The legacy of the influential sci-fi author, Ursula K. Le Guin, appears to be highly coveted in the immediate aftermath of her death this past January, with live-action adaptation projects continuing to join the queue. While prospects are glistening for a movie adaptation of The Telling, as well as a properly-reverent movie adaptation of Le Guin’s sprawling magnum opus, the Earthsea novels, the latest project is a bit more of an esoteric choice from her works, a 1969 novelette, called Nine Lives.
Nine Lives is expected to commence production in the summer of 2019 with U.K. producers Gavin Humphries (Pin Cushion) of Quark Films and former Sony Pictures International producer Josephine Rose, reports Deadline. Tom Basden will co-write the script with Siri Rodnes, an actress and burgeoning filmmaker, who will take the creative plunge as director. Basden, who procured a BAFTA nomination for writing the Netflix series, Fresh Meat, is the creator and writer for the ITV2 comedy, Plebs (soon to be adapted in the U.S. by Seth Rogen), on which he also co-stars. He also created the comedy series, Gap Year.
In the latest news, via Deadline, the Nine Lives movie has procured its co-headliners in Jonny Lee Miller and Common.
Miller, whose starring role as a modernized Sherlock Holmes on CBS’s Elementary is in production for its seventh season, mostly divides his time off the set for the theater, an endeavor for which he notably earned an Olivier Award win with Benedict Cumberbatch for their co-starring role in 2011’s London run of Frankenstein. He is also set for a Broadway run in director Rupert Goold’s Ink. Along with a two-decades-in-the-making role reprisal in 2017 sequel T2 Trainspotting, his more recent onscreen roles include Byzantium, Dark Shadows and a 2010 run on Showtime’s Dexter.
Common, a Grammy-winning rapper, has been a fixture in film and television, recently appearing in movies such as Hunter Killer, The Hate U Give, Girls Trip, Meagan Leavey and Selma, with action turns in Suicide Squad, Run All Night and fielded a brutal onscreen scrap with a certain legendary hitman in John Wick: Chapter 2. His acting career also received a big boost from a memorable 2011-2014 co-starring run on AMC western series Hell on Wheels.

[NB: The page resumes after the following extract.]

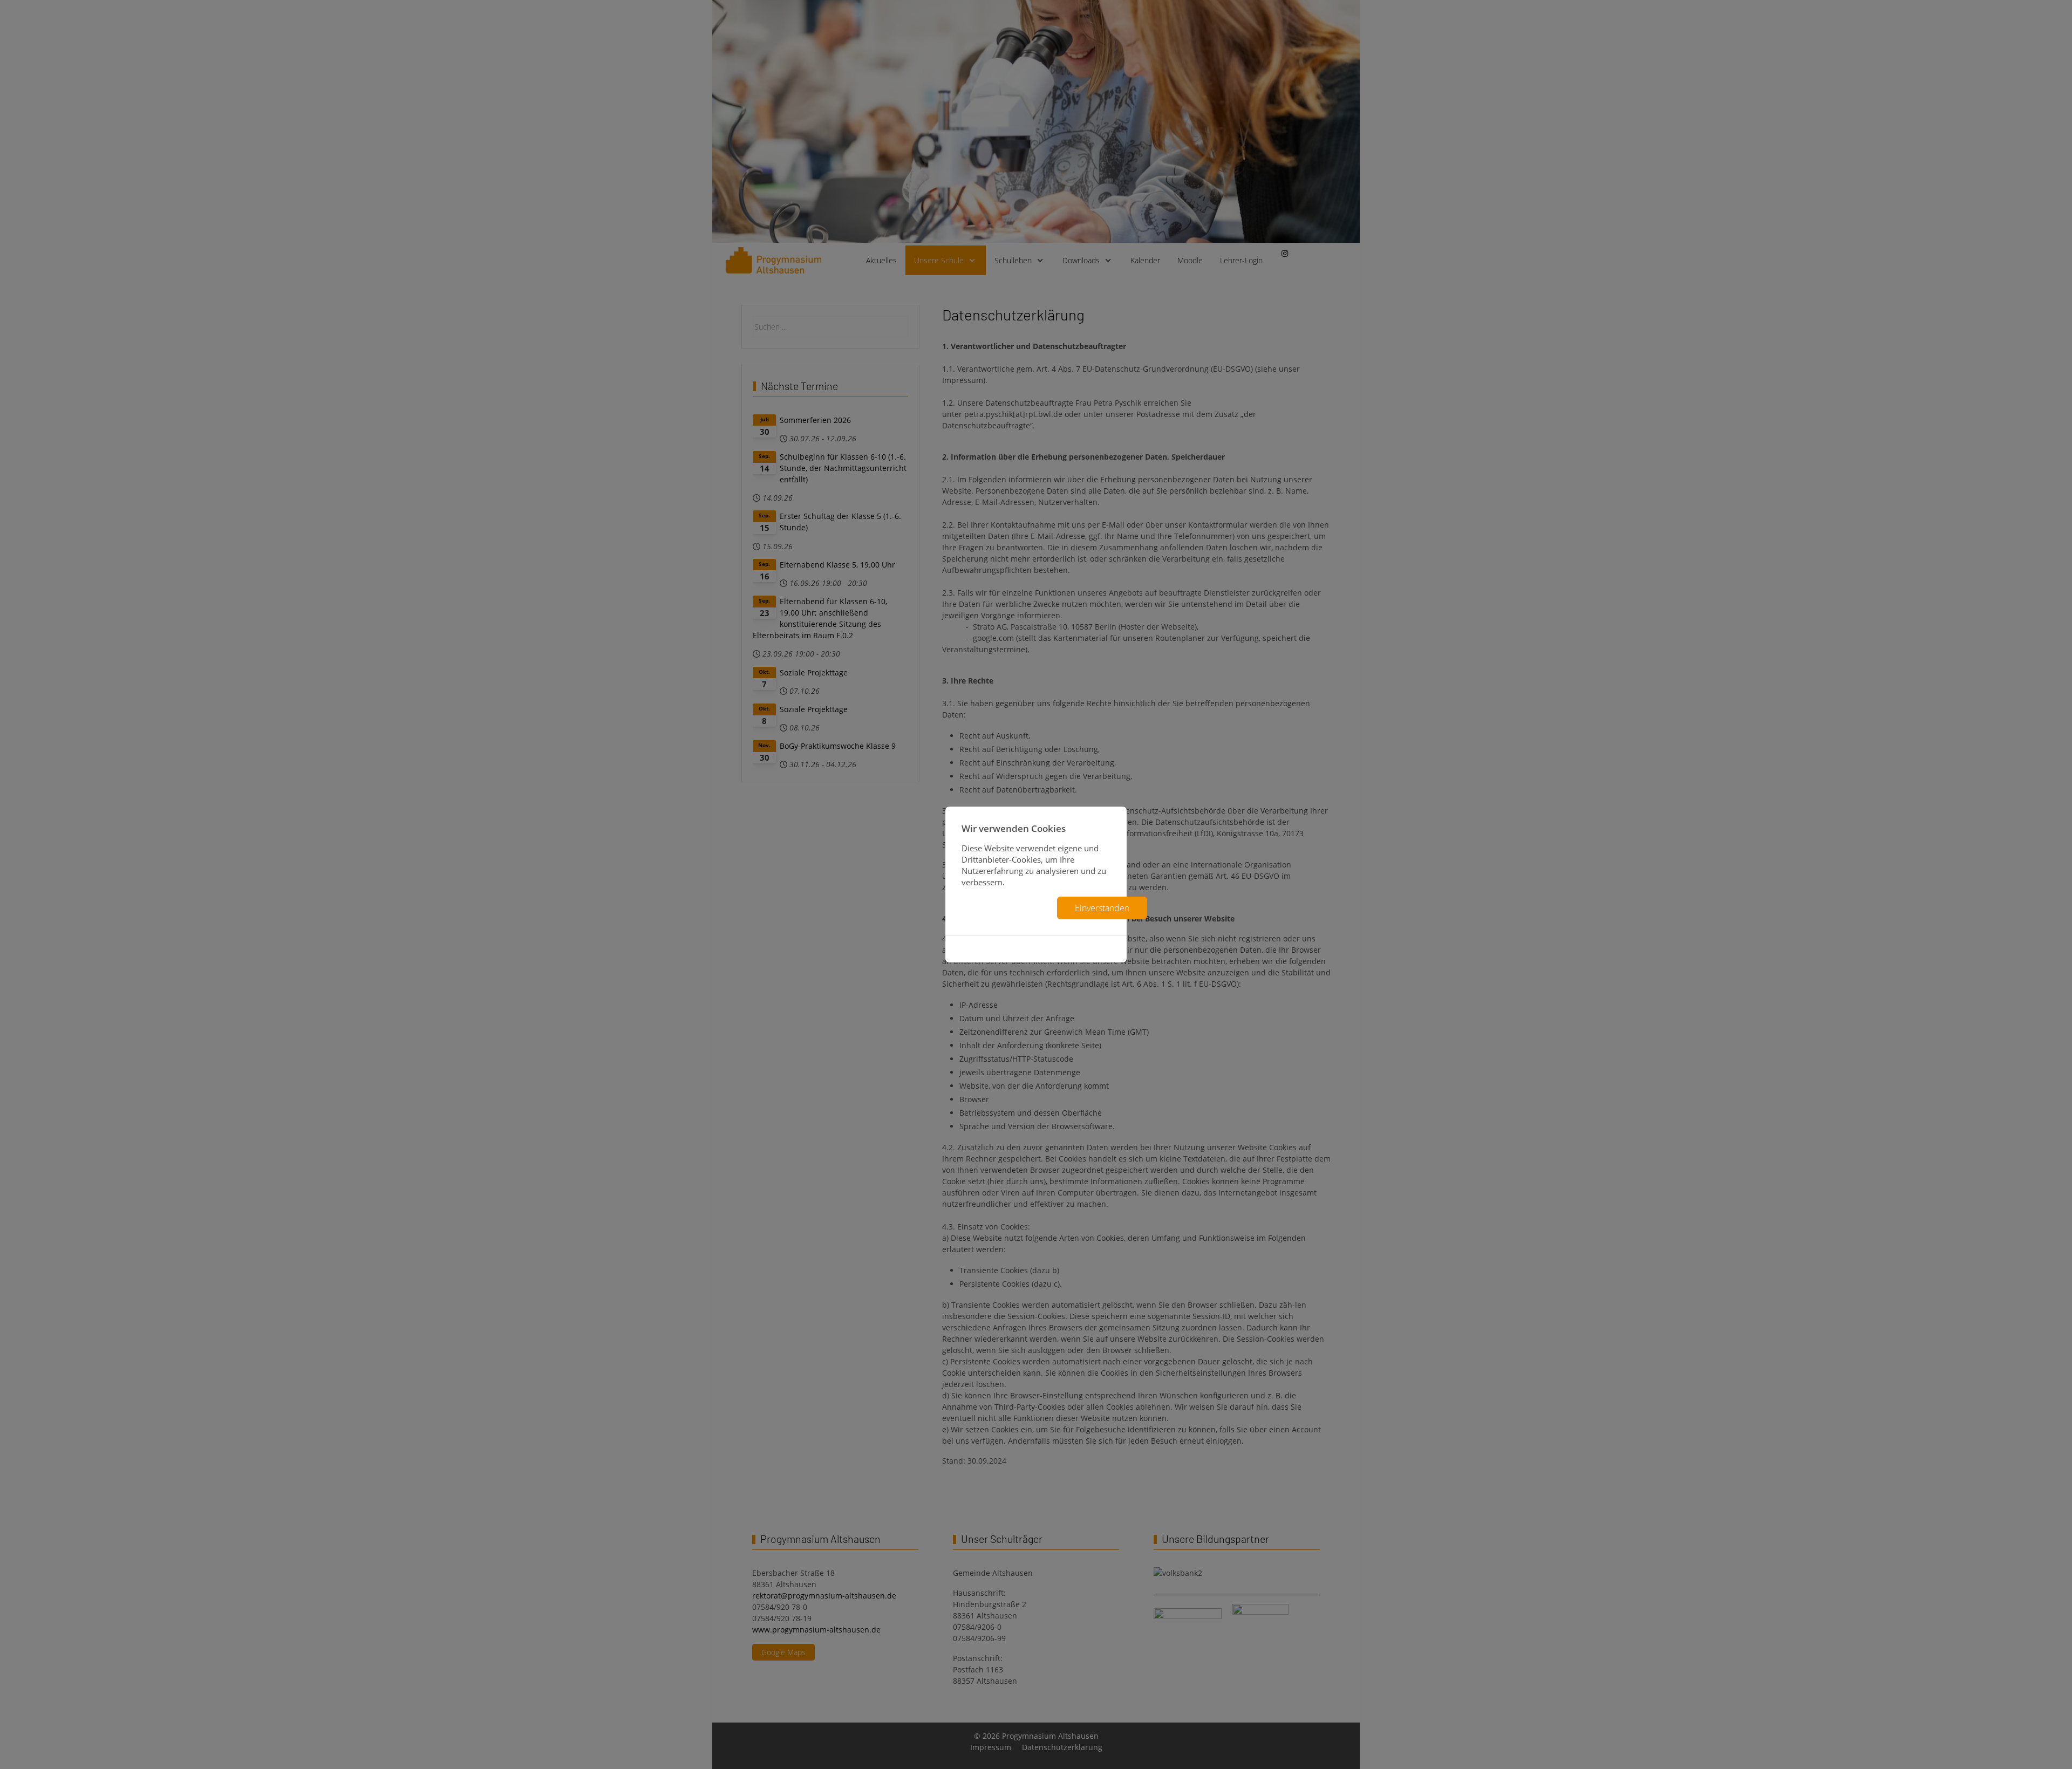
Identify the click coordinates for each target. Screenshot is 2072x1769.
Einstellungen (1005, 908)
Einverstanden (1102, 908)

Nine Lives was published by Le Guin in Playboy back in 1969, but under the sexist caveat – commonly practiced at the time – that her name be published as “U.K. Le Guinn” to hide her gender (à la Star Trek writer Dorothy “D.C.” Fontana). Apropos to the movie adaptation team’s comedic leanings, the story is a dark comedy, set on a drilling base on the Moon, where two ennui-afflicted workers are excited about the idea that their company is sending new personnel, only to learn that the arrivals are a set of ten clones. The story uses its sci-fi tropes to explore themes that remain relevant, such as technology-enabled isolationism and the erosion of individualism, as well as ontological questions about what defines life.
Interestingly, with Le Guin known to be extremely critical of adaptations of her work (she famously lambasted the 2004 Earthsea TV movie), it may be somewhat poetic that Nine Lives writer/director Rodnes actually knew Le Guin, having met the American author after adapting one of her short stories at the NFTS film school in Beaconsfield, Buckinghamshire, England. Rodness procured a BAFTA nomination for the 2016 short, Take Your Partner, and was reportedly mentored by Ex Machina and Trainspotting producer Andrew Macdonald on the BFI’s Flare LGBT training program.
We will keep you updated on the Nine Lives movie adaptation as things develop!